#### DATA SUPPLIED ####

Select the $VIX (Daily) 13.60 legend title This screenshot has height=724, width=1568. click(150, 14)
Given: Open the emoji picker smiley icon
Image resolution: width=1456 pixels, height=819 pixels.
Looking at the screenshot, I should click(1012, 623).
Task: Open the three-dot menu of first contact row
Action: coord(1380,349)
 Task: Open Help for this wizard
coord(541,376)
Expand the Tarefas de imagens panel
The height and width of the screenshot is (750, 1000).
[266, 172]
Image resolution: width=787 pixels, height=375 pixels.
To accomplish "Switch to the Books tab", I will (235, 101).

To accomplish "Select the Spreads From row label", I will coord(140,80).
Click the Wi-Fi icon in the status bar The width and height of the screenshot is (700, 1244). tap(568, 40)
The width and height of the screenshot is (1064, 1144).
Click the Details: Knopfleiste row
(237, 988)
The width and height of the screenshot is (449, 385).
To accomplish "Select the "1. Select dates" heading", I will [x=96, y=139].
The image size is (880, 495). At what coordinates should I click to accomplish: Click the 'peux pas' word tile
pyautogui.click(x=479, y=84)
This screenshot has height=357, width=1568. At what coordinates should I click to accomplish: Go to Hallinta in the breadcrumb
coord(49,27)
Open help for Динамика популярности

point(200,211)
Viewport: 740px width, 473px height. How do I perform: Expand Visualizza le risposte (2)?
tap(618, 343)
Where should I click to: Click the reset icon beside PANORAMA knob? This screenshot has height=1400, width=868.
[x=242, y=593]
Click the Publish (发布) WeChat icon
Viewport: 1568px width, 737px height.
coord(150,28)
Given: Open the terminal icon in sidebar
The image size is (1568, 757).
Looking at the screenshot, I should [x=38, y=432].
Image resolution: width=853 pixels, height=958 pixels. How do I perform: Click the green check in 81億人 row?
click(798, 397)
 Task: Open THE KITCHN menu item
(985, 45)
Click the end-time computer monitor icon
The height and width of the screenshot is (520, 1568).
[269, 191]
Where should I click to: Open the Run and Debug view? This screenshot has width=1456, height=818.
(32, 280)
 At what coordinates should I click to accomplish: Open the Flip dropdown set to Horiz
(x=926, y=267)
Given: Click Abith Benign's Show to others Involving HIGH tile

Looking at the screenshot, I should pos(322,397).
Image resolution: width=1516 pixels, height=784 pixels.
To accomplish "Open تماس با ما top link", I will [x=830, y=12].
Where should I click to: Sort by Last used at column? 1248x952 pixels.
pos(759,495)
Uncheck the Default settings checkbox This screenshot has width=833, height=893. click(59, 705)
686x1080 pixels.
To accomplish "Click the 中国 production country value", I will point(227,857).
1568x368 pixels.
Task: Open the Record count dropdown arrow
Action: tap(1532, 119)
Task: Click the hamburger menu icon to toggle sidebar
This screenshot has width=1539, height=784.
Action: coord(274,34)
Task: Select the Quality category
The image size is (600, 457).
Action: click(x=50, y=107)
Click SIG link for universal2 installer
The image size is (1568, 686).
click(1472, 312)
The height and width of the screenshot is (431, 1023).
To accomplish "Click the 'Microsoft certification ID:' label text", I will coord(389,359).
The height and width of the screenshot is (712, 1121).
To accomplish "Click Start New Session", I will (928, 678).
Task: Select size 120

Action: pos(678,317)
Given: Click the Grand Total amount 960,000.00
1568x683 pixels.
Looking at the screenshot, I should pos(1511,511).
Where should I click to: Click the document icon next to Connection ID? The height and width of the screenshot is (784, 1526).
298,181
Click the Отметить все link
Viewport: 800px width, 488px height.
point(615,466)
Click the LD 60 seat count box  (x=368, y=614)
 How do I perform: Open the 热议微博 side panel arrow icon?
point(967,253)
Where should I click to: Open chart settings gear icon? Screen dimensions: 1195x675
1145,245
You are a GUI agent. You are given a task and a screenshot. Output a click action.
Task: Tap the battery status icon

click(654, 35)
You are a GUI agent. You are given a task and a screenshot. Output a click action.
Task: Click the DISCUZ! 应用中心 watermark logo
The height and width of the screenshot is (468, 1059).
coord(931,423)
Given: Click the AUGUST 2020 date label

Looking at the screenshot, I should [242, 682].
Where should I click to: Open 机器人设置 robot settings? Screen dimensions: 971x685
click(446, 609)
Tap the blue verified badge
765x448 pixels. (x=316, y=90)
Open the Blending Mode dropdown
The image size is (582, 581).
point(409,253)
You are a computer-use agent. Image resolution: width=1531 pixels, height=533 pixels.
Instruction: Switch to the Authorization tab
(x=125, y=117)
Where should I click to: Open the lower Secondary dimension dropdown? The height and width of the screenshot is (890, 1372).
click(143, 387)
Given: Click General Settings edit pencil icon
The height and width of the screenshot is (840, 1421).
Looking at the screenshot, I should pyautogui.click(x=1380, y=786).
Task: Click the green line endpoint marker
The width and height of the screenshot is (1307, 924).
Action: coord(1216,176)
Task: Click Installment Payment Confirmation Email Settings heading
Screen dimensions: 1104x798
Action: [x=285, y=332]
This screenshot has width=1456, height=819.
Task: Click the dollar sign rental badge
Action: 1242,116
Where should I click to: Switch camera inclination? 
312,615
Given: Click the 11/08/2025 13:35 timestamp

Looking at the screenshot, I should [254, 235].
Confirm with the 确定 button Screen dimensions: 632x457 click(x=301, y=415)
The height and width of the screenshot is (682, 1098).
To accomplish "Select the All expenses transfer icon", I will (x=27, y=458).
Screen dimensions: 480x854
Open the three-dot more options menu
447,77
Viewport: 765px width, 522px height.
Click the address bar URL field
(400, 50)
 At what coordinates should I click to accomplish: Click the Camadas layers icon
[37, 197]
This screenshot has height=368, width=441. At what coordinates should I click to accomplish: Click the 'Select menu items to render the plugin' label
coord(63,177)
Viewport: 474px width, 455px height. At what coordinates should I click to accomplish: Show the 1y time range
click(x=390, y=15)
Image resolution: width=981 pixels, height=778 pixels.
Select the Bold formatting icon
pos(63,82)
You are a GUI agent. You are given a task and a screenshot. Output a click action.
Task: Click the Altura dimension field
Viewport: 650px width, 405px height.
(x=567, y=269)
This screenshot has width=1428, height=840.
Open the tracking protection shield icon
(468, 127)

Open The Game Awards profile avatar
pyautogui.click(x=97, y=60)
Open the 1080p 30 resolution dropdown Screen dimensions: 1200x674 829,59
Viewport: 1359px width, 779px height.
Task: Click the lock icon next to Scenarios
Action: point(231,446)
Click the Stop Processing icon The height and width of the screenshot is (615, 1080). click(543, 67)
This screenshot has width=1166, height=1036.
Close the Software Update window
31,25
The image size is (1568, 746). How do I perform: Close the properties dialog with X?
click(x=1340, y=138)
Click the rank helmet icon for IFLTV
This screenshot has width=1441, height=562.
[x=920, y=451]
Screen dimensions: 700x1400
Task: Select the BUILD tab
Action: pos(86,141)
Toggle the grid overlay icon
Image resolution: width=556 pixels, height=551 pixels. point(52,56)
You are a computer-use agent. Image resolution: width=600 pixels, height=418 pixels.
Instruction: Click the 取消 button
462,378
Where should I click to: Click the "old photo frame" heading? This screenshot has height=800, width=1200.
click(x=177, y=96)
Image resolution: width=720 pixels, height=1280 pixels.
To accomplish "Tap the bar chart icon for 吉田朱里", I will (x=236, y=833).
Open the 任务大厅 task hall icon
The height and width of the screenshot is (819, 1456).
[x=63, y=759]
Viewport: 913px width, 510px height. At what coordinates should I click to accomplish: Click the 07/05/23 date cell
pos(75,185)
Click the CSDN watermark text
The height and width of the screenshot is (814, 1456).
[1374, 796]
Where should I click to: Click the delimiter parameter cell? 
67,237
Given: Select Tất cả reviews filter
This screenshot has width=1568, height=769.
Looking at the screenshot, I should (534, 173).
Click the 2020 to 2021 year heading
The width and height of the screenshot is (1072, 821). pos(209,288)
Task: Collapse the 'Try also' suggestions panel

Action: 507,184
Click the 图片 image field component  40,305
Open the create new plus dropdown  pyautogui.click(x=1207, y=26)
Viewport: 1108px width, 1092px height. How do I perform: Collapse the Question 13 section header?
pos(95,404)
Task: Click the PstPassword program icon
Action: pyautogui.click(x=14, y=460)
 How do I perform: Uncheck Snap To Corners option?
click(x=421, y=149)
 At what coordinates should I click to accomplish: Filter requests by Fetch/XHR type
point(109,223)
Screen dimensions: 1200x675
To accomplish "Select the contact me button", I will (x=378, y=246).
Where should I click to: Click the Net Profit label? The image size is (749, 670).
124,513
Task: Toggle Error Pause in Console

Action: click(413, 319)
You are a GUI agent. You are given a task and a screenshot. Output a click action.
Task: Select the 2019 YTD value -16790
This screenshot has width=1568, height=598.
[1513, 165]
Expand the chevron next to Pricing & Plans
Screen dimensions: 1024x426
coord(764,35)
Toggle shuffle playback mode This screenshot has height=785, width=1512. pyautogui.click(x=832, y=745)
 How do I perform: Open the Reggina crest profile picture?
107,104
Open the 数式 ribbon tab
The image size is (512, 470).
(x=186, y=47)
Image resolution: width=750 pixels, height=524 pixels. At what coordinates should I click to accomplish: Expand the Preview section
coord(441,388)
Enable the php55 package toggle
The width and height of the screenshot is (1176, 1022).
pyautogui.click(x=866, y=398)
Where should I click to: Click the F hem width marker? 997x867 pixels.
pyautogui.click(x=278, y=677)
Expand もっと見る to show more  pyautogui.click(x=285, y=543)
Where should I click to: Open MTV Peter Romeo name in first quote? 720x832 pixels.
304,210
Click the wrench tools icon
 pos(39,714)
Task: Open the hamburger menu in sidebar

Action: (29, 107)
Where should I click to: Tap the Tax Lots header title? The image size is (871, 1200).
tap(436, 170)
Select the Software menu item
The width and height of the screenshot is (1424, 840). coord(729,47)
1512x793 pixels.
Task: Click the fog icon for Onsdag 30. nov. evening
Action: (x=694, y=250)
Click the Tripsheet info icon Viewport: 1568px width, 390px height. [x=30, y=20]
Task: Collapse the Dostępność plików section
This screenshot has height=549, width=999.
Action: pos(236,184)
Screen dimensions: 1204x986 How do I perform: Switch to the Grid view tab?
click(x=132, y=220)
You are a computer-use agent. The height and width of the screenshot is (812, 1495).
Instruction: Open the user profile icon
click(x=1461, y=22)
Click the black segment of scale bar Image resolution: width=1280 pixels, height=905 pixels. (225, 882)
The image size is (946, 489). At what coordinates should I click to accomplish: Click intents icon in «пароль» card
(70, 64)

####

## WHAT IS BEING ASKED
Swap "smiley" for "face" in the stretch from the start of the records through the line containing "Action: coord(1380,349)", and write out those lines again with everything else left as is.

## RESULT OF THE TASK
Select the $VIX (Daily) 13.60 legend title This screenshot has height=724, width=1568. click(150, 14)
Given: Open the emoji picker face icon
Image resolution: width=1456 pixels, height=819 pixels.
Looking at the screenshot, I should click(1012, 623).
Task: Open the three-dot menu of first contact row
Action: coord(1380,349)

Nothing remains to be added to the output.